This post is part 1 of a series.
At the start of the summer, we published a reading list for Internet-era CTOs. A lot of my work at Public Digital is about helping our clients understand what an internet-era CTO is, what skills and experience they should have, and how to hire one. I decided to write down some of the essentials, which we’re going to publish over the next few weeks as a series of blog posts.
Internet-era organisations need to be in control of their own technology destinies.
Everyone in a leadership position needs to have a sense of what should be easy and what should be hard. No-one should automatically switch off when technology becomes part of the conversation. But you also need strong technology leaders who can make sure the whole organisation is good at technology.
These are not just people who lead siloed functions. They understand the organisation’s purpose and direction and contribute to shaping both, but in that context they also make sure that technology can help move the organisation forward, rather than hold it back as is too often the case.
Their job is to create an environment where Internet-era ways of working are possible and sustainable, to make sure that’s done efficiently, and to make sure the organisation keeps building its technology awareness and skills. That’s particularly hard to do. They will need to manage the existing IT, keeping things running while simplifying them.
Three big things to do
It’s likely that this person will have three big things to do:
- get everything under control
- create the environment to demonstrate a new way of delivering
- continually seek out and bring to the table new ideas and opportunities
They will take the lead on big parts of this list, but they won’t do any of it on their own. Solving technology problems usually means changing how you build teams, what your supply chain looks like, how services are designed, and how organisations are structured.
An internet-era CTO will be able to identify what good looks like, where to start, and whose help will be needed along the way.
They’ll own their biases
Internet-era technology leaders will have a bias for internet-era technologies and ways of working. They usually have scars earned from trying to work from closed, proprietary technologies and large, inflexible systems.
Like Mark Schwartz, who was the technology leader at the US Citizenship and Immigration Service, they know that “risk is lack of agility,” and that you need to optimise for being able to change your technology quickly and effectively.
They’ll lean toward open source tools with strong communities, and do the hard work to help their organisations get comfortable with that (as Anna Shipman, now of the Financial Times, did in the UK government). They will understand the clear division of responsibilities that comes when you adopt good cloud tools. And their focus will be on users above all else, like the technical directors at the UK’s National Cyber Security Centre who often repeat their mantra that “user experience should be fantastic – security should be good enough.”
Most importantly, they’ll know that change is constant and will spend time preparing for it. That means drawing on techniques like Wardley mapping to understand how tools and techniques are moving from novelties to commodities. It also means investing in building curious, learning teams who will understand all this together, and investing in architectures that evolve as Rebecca Parsons of Thoughtworks has often discussed.
The unit of delivery is the team
A new technology leader won’t be able to do all this without help from their peers. The rest of the leadership team need to work together to create an environment where they can succeed.

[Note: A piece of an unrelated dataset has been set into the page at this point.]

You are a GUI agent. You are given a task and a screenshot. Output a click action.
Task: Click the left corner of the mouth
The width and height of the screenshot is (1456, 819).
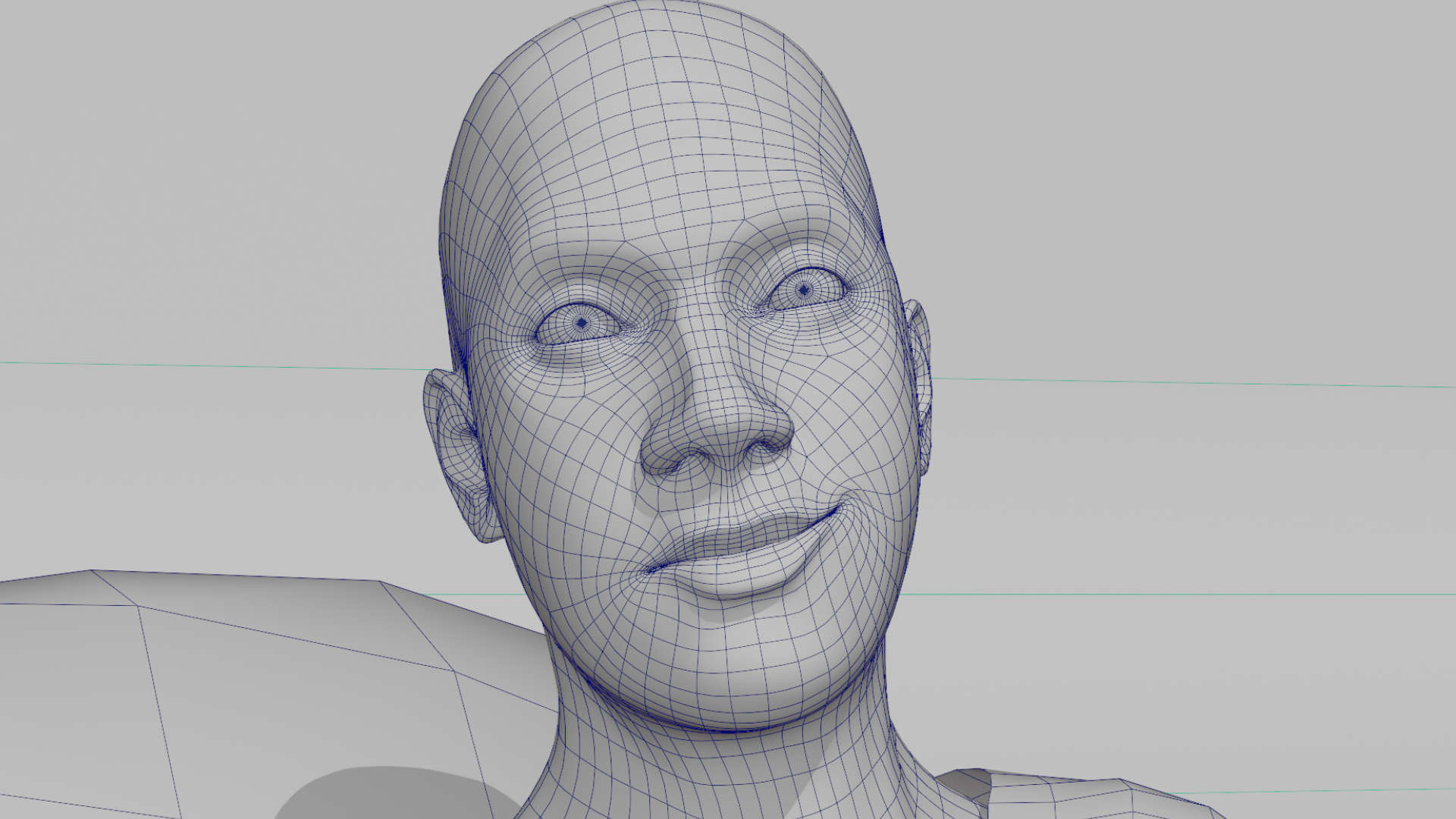point(649,569)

That means being ready to clarify your outcomes, and work in partnership to achieve them. Even if that means re-allocating budgets to achieve results. Lack of shared outcomes, and power plays over budgets will undermine new leaders on day one.
Most new leaders come in to an overflowing pile of work to do. It can take months to find out what really needs to be done, and it’s not uncommon to never find your way out. To help a new technology leader be successful you need to be ready to prioritise, sometimes ruthlessly. Chances are your organisation has a lot to do, but you need to let this person help you find the right priorities. That may mean stopping work in progress, or even letting fires rage on out-of-control projects while you shore up the foundations, consolidate your capability and reset how you work.
Too many organisations are mired not just in old technology, but in old contracts and vendor relationships. Unless you’re willing to do the hard work to change that, this new hire won’t have any room to manoeuvre. Your whole leadership team needs to be ready to let go of any expectations around sunk costs and sweating assets, and to work together to increase your agility.